Here's some invaluable advice:
If you have been hired to fill a non-technical position, do not let anyone know that you possess any kind of technical skills.
Do not let your laziness lure you into giving up clues. For example, do not offer to your admin that you can just fix something yourself given the appropriate permissions. Just bite the bullet and wait like the next guy.
Seems selfish? Say that when they start to queue for help. Even if you like to help and manage to serve all your friendly colleagues well within a reasonable amount of time and effort, the hidden cost shows up only later. It's when people higher up in the food chain realize that it is most efficient for the division to have the most technically skilled person carry most of the technical maintenance (and/or development) burden. Prepare for a drag if that happens.
Of course, I don't expect anyone to take this at face value, but it's sad that there's some sort of twisted truth to it.
A lead researcher thought he'd give me busy work to keep me out of his way for three months, so he put me in a room full of print-outs and told me to go through each one and pull out numbers in certain positions and give him a list.
Well, I walked down to the sysadmin shop, got the digital versions, wrote a quick Perl script, and was done by lunch.
The researcher was a complete ass about the whole thing because this project had been sitting on his desk for months with no movement and some new grad student finished it on his first day. So on the sly, other scientists started coming to me asking for the same thing with slight differences. They always had to sneak in so the lead researcher wouldn't realize I was solving the problems for other projects.
I ended up working for this lead reasearcher later, too. There is a particular simulation code written in FORTRAN IV that everyone used. It was solid and it worked, but only one machine could run it, and only one at a time. A run took about 30 minutes. Scientists were constantly queueing to run this simulation code.

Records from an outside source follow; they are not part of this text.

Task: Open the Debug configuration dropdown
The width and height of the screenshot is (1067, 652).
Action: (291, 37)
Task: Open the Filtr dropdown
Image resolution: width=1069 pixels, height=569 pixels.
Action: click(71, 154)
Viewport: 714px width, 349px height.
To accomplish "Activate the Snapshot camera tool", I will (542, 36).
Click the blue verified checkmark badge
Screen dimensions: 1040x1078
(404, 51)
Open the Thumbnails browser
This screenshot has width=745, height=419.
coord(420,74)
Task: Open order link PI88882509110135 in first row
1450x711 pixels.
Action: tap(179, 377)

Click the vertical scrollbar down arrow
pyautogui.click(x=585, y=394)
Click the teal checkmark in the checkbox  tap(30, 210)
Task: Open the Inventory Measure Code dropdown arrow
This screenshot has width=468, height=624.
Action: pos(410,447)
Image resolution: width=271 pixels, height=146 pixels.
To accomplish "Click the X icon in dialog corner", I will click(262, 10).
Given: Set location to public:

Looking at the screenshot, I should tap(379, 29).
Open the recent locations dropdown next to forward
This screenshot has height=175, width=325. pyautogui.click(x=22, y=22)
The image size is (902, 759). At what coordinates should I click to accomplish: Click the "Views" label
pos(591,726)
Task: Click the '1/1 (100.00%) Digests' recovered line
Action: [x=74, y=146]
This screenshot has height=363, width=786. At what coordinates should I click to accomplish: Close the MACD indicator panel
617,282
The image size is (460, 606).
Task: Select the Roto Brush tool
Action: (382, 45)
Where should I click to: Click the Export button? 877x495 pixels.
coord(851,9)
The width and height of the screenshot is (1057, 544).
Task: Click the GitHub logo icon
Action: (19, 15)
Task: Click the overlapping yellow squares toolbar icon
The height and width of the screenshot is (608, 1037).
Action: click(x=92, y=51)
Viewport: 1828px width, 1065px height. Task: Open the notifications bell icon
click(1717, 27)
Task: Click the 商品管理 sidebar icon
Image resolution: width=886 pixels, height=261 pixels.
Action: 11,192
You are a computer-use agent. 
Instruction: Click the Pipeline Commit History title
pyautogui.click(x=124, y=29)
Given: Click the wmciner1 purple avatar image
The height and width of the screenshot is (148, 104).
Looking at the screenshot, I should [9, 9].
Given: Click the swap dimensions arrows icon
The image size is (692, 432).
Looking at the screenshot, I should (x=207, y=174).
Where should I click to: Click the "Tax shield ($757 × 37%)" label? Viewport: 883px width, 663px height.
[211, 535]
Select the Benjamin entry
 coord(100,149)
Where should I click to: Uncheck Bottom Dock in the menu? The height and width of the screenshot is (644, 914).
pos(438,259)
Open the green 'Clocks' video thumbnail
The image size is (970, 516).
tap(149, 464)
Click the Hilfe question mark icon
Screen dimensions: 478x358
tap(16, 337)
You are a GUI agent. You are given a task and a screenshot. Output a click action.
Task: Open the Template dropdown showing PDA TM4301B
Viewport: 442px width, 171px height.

So, I wrote a program to take lists of all possible parameters and made input files for all conceivable situations. At 5pm, when everyone went home, I took over the computer and ran simulations until 8am. Eventually I had a binder of all outputs and turned it into a matter of simply looking in the binder rather than running the program.
He didn't like that so much either, and again other researchers had to sneak over to me to ask me to do similar things for them. Since it was pretty easy and didn't take much time to write simple shell scripts, it wasn't a big deal.
However, I never told anyone in the military that I even knew how to type.
Re:I had this problem in grad school
tsee on 2009-09-02T20:31:00
That's an interesting anecdote! Guess who's currently paying my bills. In all fairness, though, I have to say it's a great place with great people otherwise.